Cape Habrocestum Jumping Spider

Scientific classification
- Kingdom: Animalia
- Phylum: Arthropoda
- Subphylum: Chelicerata
- Class: Arachnida
- Order: Araneae
- Infraorder: Araneomorphae
- Family: Salticidae
- Genus: Habrocestum
- Species: H. flavimanum
- Binomial name: Habrocestum flavimanum Simon, 1901
- Synonyms: Habrocestum flavimanus Simon, 1901 ;

= Habrocestum flavimanum =

- Authority: Simon, 1901

Species of spider

Habrocestum flavimanum is a species of spider in the family Salticidae. It is endemic to South Africa and is commonly known as Cape Habrocestum jumping spider.

==Distribution==
Habrocestum flavimanum is found only in South Africa, where is known only from the type locality, "Bonae Spei" (Cape of Good Hope), referring to the southwestern parts of the Western Cape, with no exact locality specified.

==Habitat and ecology==
Likely sampled from the Fynbos biome.

==Conservation==
Habrocestum flavimanum is listed as Data Deficient by the South African National Biodiversity Institute.

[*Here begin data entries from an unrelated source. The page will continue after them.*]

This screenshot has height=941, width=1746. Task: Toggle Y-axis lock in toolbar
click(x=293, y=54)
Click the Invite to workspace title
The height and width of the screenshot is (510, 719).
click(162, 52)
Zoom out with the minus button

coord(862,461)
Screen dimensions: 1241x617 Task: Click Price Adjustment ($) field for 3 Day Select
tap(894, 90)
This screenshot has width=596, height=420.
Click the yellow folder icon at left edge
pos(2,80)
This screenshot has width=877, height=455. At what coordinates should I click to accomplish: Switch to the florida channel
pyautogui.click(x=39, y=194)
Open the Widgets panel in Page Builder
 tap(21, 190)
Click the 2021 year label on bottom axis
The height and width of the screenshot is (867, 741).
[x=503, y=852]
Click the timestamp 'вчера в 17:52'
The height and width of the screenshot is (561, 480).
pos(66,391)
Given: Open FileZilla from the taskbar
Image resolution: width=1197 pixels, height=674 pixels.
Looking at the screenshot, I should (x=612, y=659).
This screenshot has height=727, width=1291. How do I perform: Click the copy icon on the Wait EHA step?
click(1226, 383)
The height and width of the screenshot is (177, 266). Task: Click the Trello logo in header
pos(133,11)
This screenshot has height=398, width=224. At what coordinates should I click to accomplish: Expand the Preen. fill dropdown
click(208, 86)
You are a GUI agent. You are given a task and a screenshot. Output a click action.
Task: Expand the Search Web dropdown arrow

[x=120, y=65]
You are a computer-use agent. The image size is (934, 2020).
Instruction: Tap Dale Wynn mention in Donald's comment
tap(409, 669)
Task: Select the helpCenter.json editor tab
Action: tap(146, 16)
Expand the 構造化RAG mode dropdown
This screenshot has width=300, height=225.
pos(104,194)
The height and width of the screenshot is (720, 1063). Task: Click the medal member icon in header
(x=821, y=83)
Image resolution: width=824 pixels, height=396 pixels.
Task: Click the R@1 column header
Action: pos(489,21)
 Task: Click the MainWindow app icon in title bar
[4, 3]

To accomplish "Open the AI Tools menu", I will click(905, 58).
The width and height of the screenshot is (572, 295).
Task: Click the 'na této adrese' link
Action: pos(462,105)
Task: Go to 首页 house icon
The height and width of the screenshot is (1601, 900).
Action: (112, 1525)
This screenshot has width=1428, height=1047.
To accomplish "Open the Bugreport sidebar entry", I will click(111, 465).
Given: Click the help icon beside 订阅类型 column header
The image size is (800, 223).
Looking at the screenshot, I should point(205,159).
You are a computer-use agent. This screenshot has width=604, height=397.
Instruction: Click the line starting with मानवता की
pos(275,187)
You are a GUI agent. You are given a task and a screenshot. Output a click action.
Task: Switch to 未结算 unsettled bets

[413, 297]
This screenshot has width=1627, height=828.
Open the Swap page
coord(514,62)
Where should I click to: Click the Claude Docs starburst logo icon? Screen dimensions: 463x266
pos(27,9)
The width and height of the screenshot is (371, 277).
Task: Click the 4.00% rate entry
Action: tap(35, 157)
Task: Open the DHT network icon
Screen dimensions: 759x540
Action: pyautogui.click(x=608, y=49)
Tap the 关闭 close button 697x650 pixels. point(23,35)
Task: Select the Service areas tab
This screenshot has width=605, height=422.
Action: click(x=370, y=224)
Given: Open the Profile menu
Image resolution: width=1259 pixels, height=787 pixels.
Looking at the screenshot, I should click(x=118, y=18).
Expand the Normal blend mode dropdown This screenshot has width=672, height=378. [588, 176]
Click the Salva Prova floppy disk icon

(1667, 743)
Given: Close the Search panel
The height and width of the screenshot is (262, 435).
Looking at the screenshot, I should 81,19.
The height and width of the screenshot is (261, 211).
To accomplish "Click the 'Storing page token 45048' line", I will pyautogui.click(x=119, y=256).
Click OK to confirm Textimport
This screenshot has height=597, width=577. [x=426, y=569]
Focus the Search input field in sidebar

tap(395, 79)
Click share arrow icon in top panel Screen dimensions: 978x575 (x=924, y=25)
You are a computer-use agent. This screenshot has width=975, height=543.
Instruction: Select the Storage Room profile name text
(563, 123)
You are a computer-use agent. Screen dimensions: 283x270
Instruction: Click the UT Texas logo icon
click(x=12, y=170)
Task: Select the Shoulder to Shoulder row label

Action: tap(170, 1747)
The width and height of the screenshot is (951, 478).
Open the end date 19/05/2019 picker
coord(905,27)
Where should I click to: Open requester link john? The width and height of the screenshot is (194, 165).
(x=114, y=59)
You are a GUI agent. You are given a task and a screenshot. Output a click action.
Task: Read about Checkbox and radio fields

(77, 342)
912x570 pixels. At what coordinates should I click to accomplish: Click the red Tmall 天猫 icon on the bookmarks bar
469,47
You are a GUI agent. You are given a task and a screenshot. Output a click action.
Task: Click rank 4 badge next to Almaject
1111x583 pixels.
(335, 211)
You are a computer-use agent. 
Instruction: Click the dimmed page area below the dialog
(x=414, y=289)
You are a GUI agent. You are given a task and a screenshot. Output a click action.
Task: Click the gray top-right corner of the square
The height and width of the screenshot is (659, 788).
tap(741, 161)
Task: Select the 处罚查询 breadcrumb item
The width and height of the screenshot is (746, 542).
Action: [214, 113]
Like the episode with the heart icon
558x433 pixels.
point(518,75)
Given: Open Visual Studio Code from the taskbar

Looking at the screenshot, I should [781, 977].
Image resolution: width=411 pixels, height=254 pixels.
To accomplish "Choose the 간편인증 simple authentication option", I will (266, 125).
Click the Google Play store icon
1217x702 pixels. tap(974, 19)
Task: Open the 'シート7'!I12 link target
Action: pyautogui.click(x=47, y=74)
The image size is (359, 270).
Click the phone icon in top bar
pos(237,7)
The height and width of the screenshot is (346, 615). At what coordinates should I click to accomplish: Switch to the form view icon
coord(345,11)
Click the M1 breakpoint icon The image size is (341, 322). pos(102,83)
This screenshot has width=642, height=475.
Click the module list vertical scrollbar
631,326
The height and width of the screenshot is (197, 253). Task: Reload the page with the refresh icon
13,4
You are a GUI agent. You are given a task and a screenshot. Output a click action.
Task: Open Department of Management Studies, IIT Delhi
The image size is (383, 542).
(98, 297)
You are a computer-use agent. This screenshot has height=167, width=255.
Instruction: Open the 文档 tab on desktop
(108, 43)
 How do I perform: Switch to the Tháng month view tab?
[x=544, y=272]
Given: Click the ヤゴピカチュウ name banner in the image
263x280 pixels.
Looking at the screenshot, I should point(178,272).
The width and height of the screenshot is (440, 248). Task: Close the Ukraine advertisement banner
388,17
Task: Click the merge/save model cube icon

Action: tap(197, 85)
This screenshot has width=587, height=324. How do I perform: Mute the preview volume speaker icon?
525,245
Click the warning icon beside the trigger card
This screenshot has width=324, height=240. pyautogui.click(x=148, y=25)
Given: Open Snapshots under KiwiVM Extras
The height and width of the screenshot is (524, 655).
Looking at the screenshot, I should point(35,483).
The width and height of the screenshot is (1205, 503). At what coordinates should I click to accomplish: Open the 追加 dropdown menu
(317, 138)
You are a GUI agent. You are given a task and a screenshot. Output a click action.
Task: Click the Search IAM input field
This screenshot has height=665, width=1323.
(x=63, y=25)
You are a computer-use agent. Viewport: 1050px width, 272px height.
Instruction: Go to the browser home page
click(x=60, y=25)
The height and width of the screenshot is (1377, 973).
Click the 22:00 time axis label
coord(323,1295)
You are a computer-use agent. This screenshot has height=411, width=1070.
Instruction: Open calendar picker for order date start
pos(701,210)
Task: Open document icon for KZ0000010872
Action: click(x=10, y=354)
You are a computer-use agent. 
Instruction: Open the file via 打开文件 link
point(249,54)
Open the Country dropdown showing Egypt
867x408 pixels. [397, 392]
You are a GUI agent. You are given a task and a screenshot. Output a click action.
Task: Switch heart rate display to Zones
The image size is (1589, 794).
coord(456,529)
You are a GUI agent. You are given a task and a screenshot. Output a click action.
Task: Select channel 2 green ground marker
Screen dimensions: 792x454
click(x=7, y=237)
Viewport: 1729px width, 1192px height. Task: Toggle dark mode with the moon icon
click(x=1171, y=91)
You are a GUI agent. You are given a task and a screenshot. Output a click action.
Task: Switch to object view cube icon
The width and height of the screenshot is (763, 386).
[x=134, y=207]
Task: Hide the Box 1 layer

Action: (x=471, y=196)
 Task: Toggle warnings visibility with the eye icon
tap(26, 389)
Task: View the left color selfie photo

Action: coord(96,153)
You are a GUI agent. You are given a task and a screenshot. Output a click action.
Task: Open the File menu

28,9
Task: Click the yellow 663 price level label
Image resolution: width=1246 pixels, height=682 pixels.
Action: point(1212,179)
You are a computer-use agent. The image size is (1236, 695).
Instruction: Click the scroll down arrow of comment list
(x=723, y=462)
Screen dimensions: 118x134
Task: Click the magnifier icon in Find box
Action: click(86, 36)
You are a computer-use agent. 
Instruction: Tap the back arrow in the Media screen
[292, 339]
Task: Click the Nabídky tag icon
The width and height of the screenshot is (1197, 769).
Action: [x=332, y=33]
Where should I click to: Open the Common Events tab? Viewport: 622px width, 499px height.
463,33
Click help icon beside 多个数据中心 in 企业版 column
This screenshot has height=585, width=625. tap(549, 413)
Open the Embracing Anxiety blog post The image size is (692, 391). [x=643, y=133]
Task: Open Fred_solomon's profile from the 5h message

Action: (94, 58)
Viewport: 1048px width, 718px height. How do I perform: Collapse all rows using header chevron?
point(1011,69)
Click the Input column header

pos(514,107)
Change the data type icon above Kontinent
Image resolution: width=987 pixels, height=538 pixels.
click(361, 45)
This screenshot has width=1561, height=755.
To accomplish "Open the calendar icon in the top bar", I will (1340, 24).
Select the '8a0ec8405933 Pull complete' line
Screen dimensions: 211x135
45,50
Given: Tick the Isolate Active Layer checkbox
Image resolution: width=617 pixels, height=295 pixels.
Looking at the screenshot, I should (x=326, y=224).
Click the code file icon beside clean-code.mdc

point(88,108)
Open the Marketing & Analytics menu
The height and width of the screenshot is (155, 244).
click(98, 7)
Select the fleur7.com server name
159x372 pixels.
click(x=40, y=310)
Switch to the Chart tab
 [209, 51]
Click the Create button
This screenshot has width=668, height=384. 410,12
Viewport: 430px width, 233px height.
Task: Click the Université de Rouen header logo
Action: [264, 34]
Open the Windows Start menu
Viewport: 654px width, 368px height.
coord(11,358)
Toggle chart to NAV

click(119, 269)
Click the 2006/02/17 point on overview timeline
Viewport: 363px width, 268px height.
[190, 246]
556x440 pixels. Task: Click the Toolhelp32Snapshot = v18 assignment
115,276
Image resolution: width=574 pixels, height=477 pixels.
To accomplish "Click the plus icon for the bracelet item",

The type locality is unknown and the status of the species remains obscure, as it has never been redescribed or collected again.

==Etymology==
The specific name is Latin for "yellow hand".

==Taxonomy==
Habrocestum flavimanum was described in 1901 from "Bona Spei" (Cape of Good Hope) and is known only from the male.